Marcus | 12/28/2008, 4:58 pm EST

BRIAN ENO is the big wig that ripped it off if anything, not Crappyplay. Joe should sue and try to get attention thrown on the fact guitar music doesn’t get as much attention as pop-crafted garbage. It’s essentially different, but let’s see what Eno steals next.

fivestrings | 12/29/2008, 9:19 am EST

i’ve listened to coldplay for 8 years.. played the guitar for.. n i dont know who the hell satriani is…

i even made a song that sounds like that…..joe is obviously broke…

his song sounds like a car wreck

bebegirl12 | 12/29/2008, 10:46 am EST

look coldplay was probably influence and never ask for permission so joe and any artist should be upset.
but don’t make coldplay out to be fake. because there not. in my opinion the make good music. comment:Paul
said great minds think do alike.
and it’s true!!

Mike | 12/29/2008, 6:30 pm EST

I believe there is a fundamental element a lot of you folks are missing. While you don’t realize it, artists like Coldplay are manufactured by Corporate types much like the way Disney produces Britney Spears and the Jonas Brothers.

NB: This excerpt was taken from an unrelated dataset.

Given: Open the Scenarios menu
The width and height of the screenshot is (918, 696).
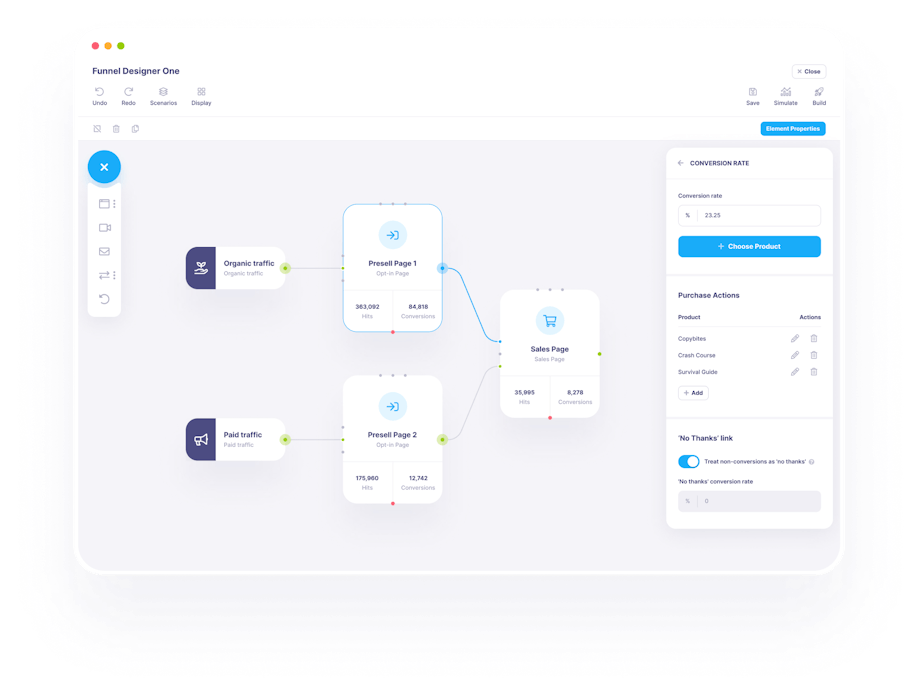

While they sell a lot of albums there music tends to be boring and souless. Their Music is based on trends and hype not on skills and musicality. I guess kind of the way early rock was stolen from poor Black musical geniuses. It is always the true soulful geniuses that get ripped. Coldplay is right out of a GAP commercial. As a matter of fact, their commercial for their album says it all. Short of a scarf and hat, it is a GAP Commercial. If you can’t see that then you’re blind. It’s one thing to take influence from an artist, as many greats have with Joe Satriani. It’s another to have to continually steal to make a living. By the way, Satriani has made millions, always sells out his shows and the folks he has taught have made millions and he can cross all genres. He’s toured with Mick Jagger and Deep Purple to name a few. The magazine that hosts this sight has held him in the highest regard. Little Teeney, Bubble Gum, rip off Pop,Flat & Boring Coldplay, which by the way, is great MUZAK to put you to sleep fast and is for the musically immature. I am not saying you have to write complex it just has to be Good. In the not to far future, Coldplay will be forgotten. And Joe will still be Teaching, Recording, selling and touring as he has for decades. I hope Coldplay saves some of the money they make now and they didn’t sign sucker contracts with their Bitch Lords. They will regret it. Just like MC Hammer, George Michaeln and the rest of those types who just don’t understand rock in all it’s forms. SUCKERS.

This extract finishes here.